Who did Britney Spears marry? kveye-nine federline
My grandfather used to push quinine soda across the table in the same
way as say,
chocula (you now know what this is) or oranges, trying to tempt us to
eat it
I don't remember any of us having malaria either.
it did taste kind of interesting, and i developed a taste for
it, tho can't say as I have seen it on the shelves recently
but that just proves that the Food and Drug Administration is very very
good at its job of pulling things off
the shelves even before they started pulling it off the shelves, as
they have apparently recently banned quinine products in the USA.
Back to "Brokeback Mountain" I am embarrassed to
say, that, the plot has escaped me the first time I saw it, and I had
to watch it a few more times to "get it"
tho I think heath ledger did a great job of getting rid of his
australian accent
and sounding just like every guy with a pickup truck i met in roanoke
and by that I mean incomprehensible
>
>> He initially disagreed, but the following day told me he agreed with me
>> completely. Why would anyone every consider Ukrainian worth learning
>> unless it had great literature, great technological journals or bawdy
>> sex stuff.
>>
>> At last, they are learning.
>>
> Indeed! Let's celebrate OKSANA_!_
>
> _Iran_
>>
>> Lots of talk on our news today about possible strikes on Iran to wipe
>> out their nuclear weapons.
>>
>> Perhaps being in the thick of politics, I will become more interested
>> in them
>>
> Yeah, that will be highly interesting and, moreover, sort of rewarding,
> I'd guess.
>>
More even than that -- do you remember when you told me you could
debate politics for days on end. What would happen if I ever made
politics a true arena of interest instead of occasionally just dropping
in on some items. Wouldn't be able to shut me up, I guess.
>
> _Changes in Western Policies_
>
>> Here's a link to an interesting article on changes in Western policies
>> by Bush administration, concerning the recently appointed Shannon
>> assistant secretary of state
>>
>>
http://www.coha.org/2007/01/02/tom-shannon-inherits-the-wreckage-of-the-bureau-of.../
>>
>> Shannon's conciliatory rhetoric to the
>> contrary suggests a deliberate good cop-bad cop approach to hemispheric
>> issues, utilizing his Oxonian good cheer to mitigate the harshness of
>> Bush's policies once they are being put to a test in a given Latin
>> American country.
>>
> I'm not yet familiar with that particular issue...

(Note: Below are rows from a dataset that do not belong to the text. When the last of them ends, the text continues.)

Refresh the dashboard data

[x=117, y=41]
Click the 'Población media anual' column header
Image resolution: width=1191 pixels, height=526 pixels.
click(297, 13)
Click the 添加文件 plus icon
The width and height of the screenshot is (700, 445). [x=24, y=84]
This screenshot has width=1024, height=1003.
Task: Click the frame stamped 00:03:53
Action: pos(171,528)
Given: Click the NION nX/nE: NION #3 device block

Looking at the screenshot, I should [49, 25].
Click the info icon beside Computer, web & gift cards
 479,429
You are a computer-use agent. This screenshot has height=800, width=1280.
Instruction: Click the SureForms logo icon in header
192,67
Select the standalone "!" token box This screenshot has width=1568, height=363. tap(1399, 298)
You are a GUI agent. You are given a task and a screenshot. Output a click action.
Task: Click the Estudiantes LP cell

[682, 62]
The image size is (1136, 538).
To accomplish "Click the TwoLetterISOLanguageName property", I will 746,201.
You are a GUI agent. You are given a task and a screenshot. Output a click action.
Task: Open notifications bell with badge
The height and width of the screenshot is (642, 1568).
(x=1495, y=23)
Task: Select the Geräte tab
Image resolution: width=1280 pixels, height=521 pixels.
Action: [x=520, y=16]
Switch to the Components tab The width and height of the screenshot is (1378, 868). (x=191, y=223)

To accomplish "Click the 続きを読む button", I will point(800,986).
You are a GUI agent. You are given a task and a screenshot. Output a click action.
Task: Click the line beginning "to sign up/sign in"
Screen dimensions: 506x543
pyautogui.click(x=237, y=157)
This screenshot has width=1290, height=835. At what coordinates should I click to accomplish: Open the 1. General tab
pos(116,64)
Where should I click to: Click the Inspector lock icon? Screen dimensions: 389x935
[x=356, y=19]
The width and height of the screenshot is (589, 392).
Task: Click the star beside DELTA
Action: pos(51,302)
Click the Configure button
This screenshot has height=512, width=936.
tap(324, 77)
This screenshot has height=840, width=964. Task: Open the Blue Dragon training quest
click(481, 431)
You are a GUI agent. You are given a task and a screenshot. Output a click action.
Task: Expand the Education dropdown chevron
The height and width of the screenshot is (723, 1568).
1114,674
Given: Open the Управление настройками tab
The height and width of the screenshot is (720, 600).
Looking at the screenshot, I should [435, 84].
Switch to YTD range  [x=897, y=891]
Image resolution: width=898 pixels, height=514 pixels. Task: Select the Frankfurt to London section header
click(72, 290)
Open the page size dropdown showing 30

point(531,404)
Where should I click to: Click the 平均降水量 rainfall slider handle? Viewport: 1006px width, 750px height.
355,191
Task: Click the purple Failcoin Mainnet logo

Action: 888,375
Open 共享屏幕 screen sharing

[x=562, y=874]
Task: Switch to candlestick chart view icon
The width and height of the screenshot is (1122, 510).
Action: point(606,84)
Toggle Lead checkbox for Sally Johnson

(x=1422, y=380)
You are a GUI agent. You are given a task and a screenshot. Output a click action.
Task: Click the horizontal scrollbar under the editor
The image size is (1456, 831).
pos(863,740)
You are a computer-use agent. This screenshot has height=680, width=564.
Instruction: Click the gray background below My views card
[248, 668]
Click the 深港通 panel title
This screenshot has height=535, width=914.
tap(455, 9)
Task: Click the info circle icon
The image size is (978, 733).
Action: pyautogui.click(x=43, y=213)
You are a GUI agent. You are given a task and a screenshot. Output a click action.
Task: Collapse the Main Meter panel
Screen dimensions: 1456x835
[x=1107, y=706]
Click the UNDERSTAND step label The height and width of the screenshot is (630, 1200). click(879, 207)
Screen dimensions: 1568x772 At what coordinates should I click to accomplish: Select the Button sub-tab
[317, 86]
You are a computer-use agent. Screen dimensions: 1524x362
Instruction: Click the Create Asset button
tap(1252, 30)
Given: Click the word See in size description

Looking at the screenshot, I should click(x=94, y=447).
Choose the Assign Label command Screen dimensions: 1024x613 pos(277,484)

I don't think it's the issue that we need to pay attention to so much
as the question of Bush's international style. Will he do something
similar with Angie?
>>>
>> Oui, je comprends. ...
>>>
>> Oui, justement merveilleux :)
>>
>
> _New DC Start_
>
> FIRST DAY ... - GOOD LUCK again!
It was a great first day.
mk5000
"Lakatos often writes as though axiomatization simply "fossilizes"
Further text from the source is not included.